___ ИЗБРАННЫЙ ТЕКСТ

В какой бы области искусства или науки ни заниматься критикой, она требует мерила, которое столь же независимо от ценителя, как и от того, чье произведение оценивают, и исходит не из единичного явления или особенности субъекта, а из вечного и неизменного прообраза самой сути дела. Подобно тому как идея изящного искусства не создается и не изобретается художественной критикой, а просто предполагается, так и в философской критике идея самой философии есть условие и предпосылка, без которых критике вечно пришлось бы противопоставлять субъективности — субъективностям и никогда не удалось бы противопоставить абсолютное обусловленному.

Так как философская критика отличается от художественной не оценкой способности к объективности — эта способность находит свое выражение в произведении (в этом философская критика обладает равными с критикой художественной притязаниями на общезначимость), — а лишь своим предметом или лежащей в его основе идеей, которая не может быть чем-то иным, кроме идеи самой философии, то отрицать за философской критикой объективность суждения значило бы утверждать возможность не различных форм одной и той же идеи, а существенно различных и тем не менее одинаково истинных философий. Подобное представление, каким бы утешительным оно ни казалось, не заслуживает серьезного внимания. Есть лишь один разум, поэтому и философия только одна и лишь одной быть может. И так же как не может быть разных разумов, не может быть оснований возводить между разумом и его самопознанием стену, благодаря которой самопознание могло бы получать существенное различие в явлении; ибо разум, рассматриваемый абсолютно, и поскольку он становится объектом самого себя в самопознании, то есть становится философией, опять же един, потому непременно тождествен.

______

[ПОСТАВЛЕННАЯ ЗАДАЧА A]: Сколько разумов и сколько философий может быть, согласно тексту о философской критике?
[ПОСТАВЛЕННАЯ ЗАДАЧА B]: Перемасштабируйте часть списка, которая открывается строкой, содержащей «You are a computer-use», и закрывается строкой, содержащей «Action: coord(212,25)», включая обе эти строки: приведите их заново вместе с запросами, умножив каждое число в ответах-координатах на 2,1 и округлив до целых, половины вверх. Изображения в ответ не включайте.
Текст и список взяты из разных источников.

___ ДАННЫЕ ДЛЯ ОБРАБОТКИ

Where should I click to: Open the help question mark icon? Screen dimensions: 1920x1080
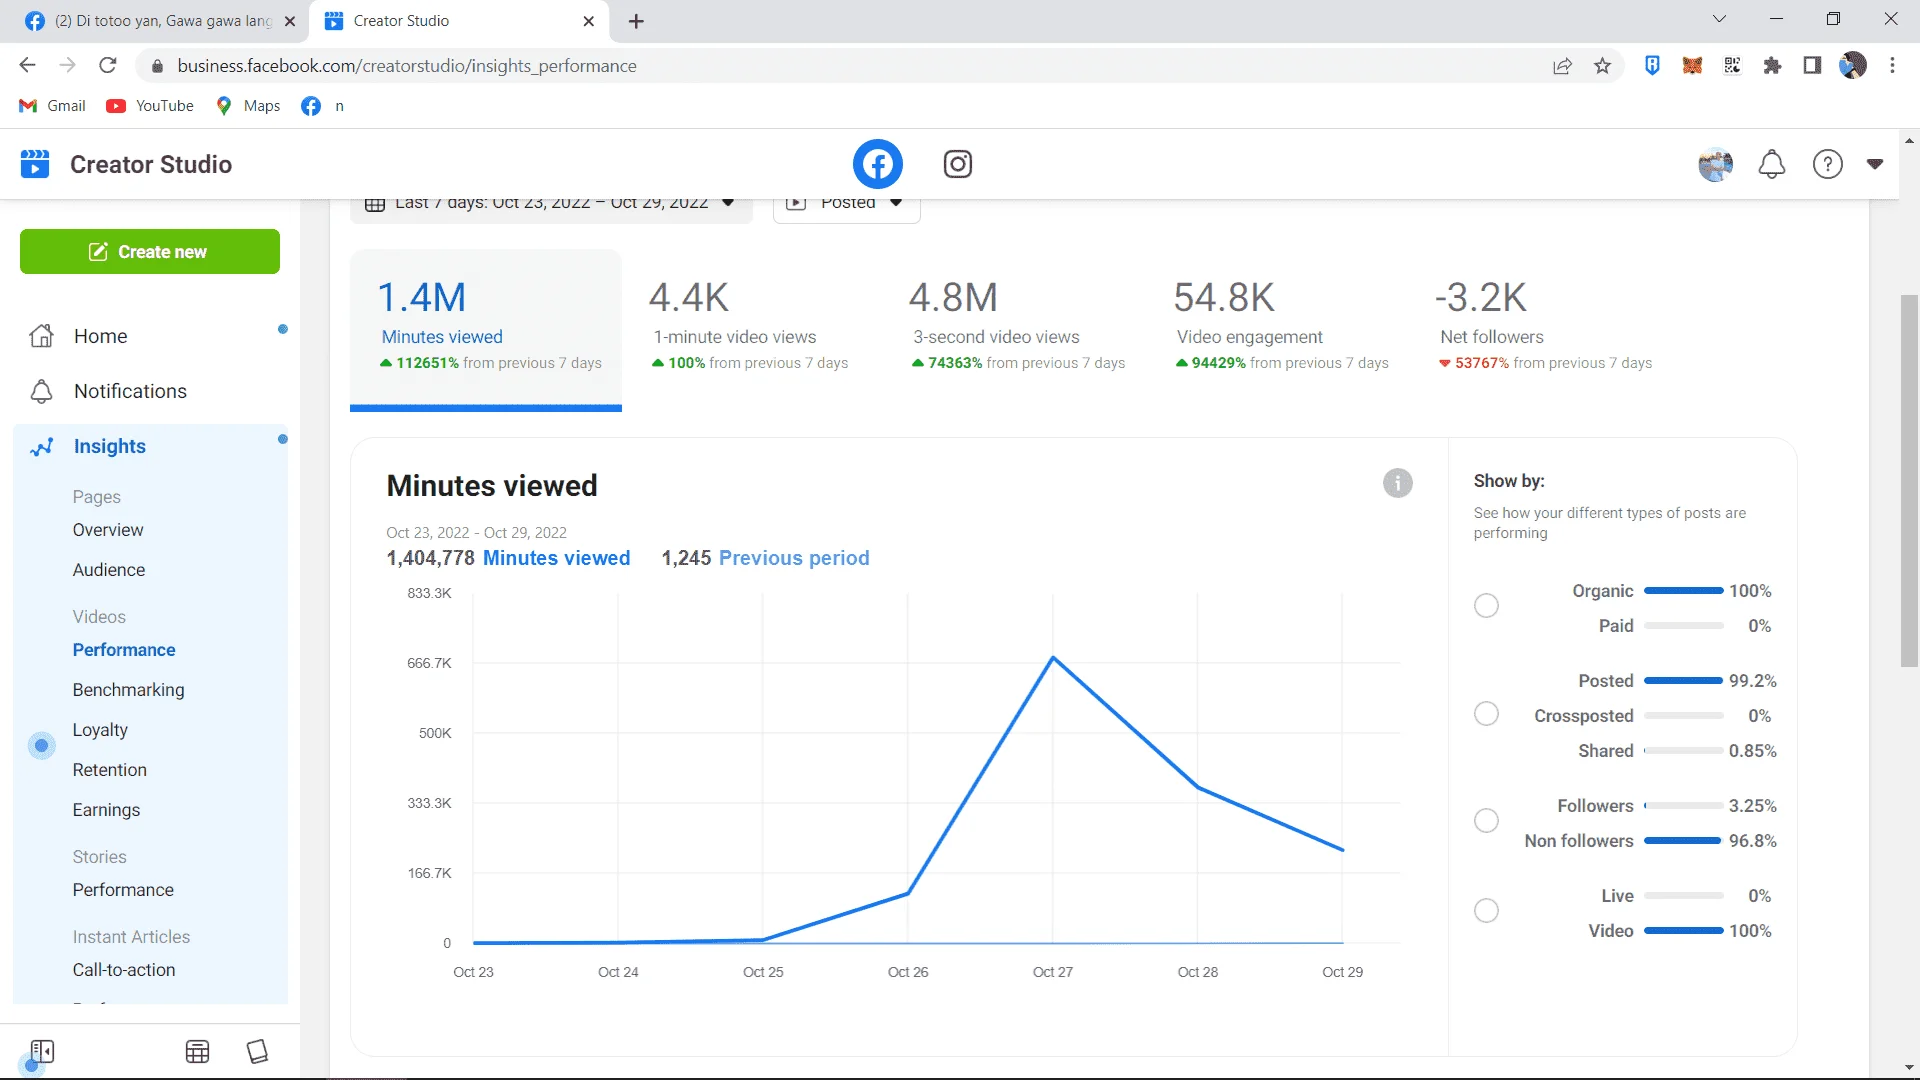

______
___ ДАННЫЕ ДЛЯ ОБРАБОТКИ

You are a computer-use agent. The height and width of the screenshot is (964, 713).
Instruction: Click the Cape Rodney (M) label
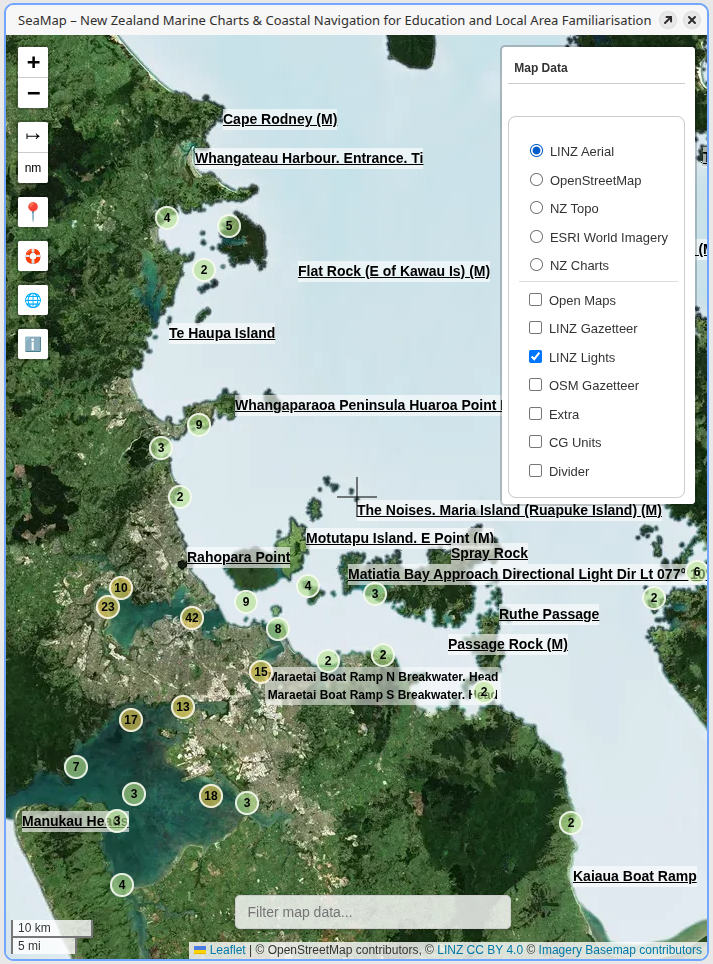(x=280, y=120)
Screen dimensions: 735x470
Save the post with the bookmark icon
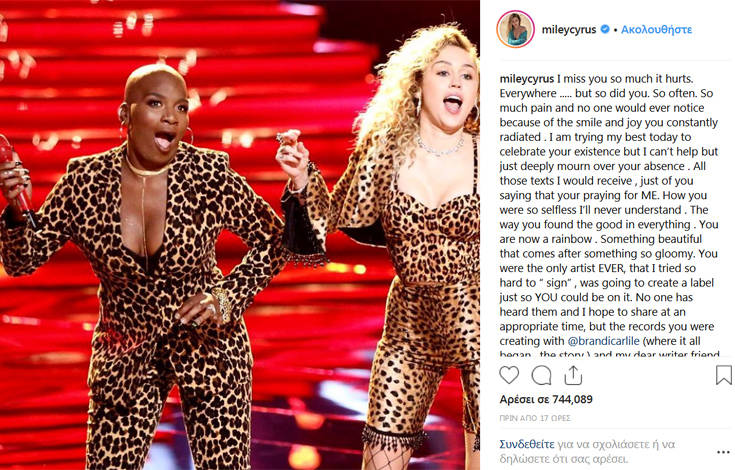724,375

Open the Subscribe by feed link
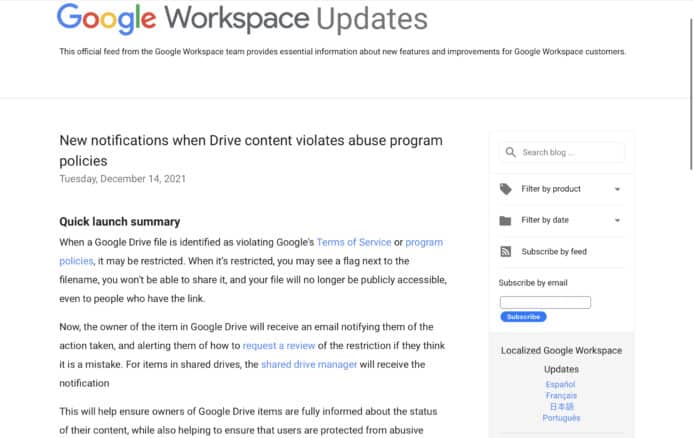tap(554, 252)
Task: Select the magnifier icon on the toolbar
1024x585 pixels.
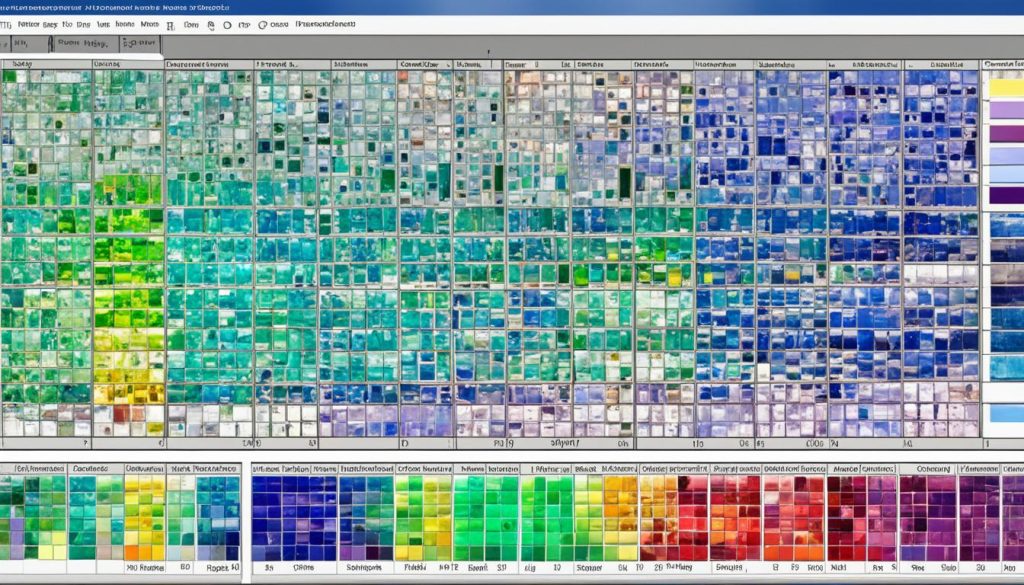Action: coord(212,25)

______
___ ДАННЫЕ ДЛЯ ОБРАБОТКИ

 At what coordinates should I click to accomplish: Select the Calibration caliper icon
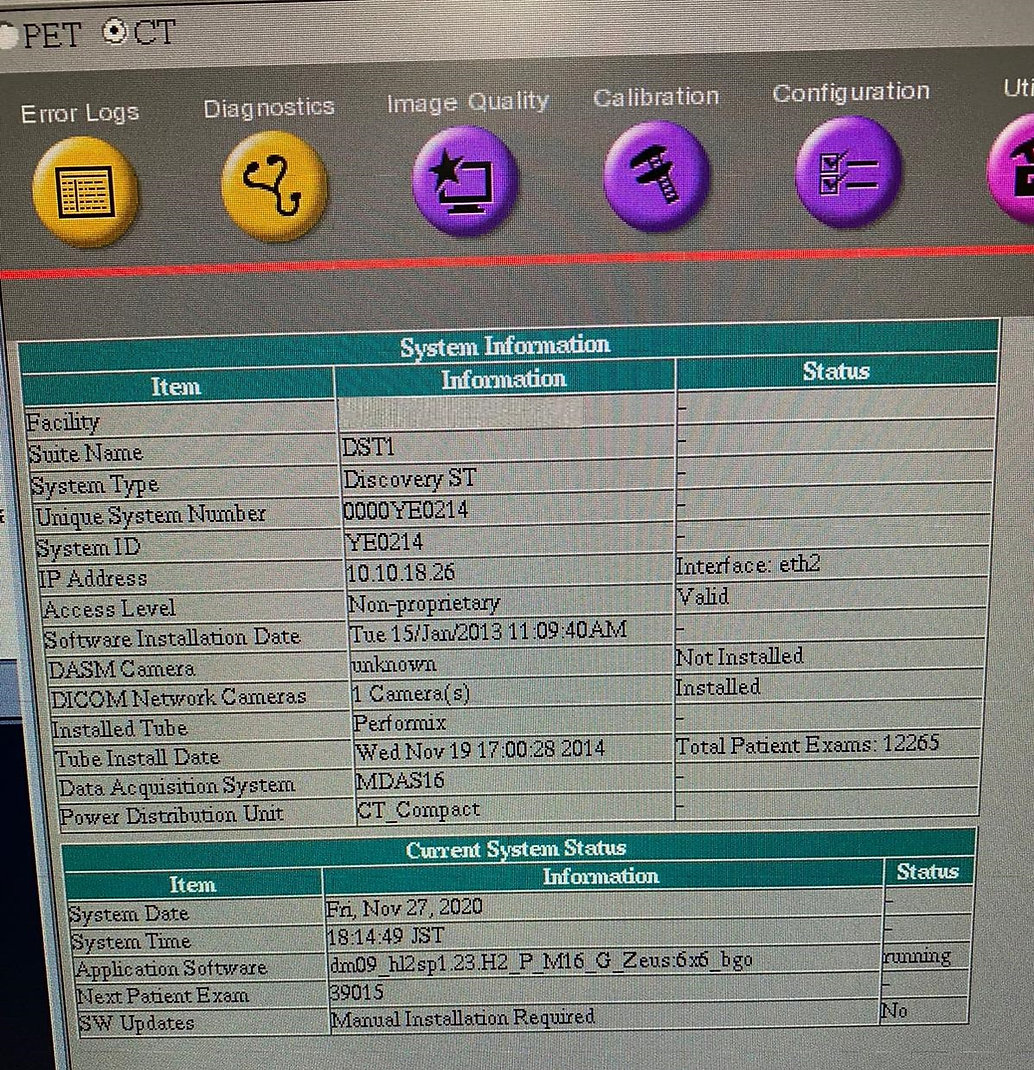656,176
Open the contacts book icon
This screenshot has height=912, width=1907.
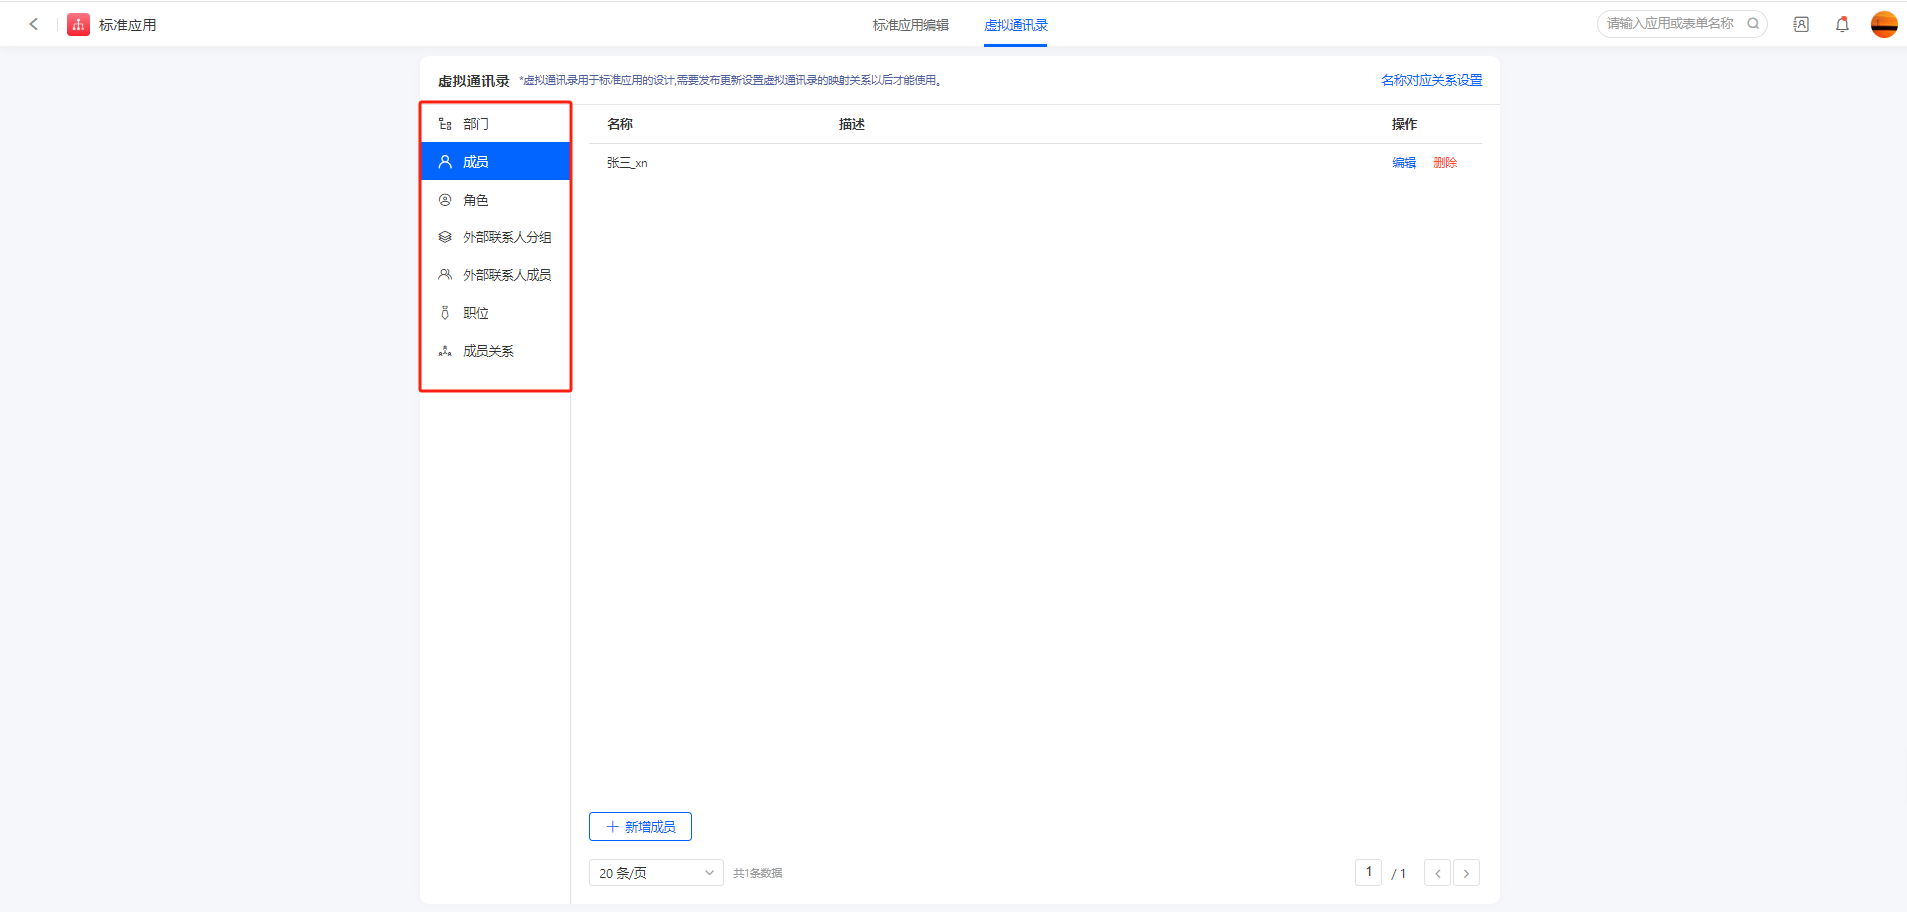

______

[ПИСЬМЕННЫЙ ОТВЕТ A]: Есть лишь один разум, поэтому и философия только одна.

[ПИСЬМЕННЫЙ ОТВЕТ B]:
You are a computer-use agent. The height and width of the screenshot is (964, 713).
Instruction: Click the Cape Rodney (M) label
(x=588, y=252)
Screen dimensions: 735x470
Save the post with the bookmark icon
1520,788

Open the Subscribe by feed link
tap(1163, 529)
Task: Select the magnifier icon on the toolbar
1024x585 pixels.
Action: coord(445,53)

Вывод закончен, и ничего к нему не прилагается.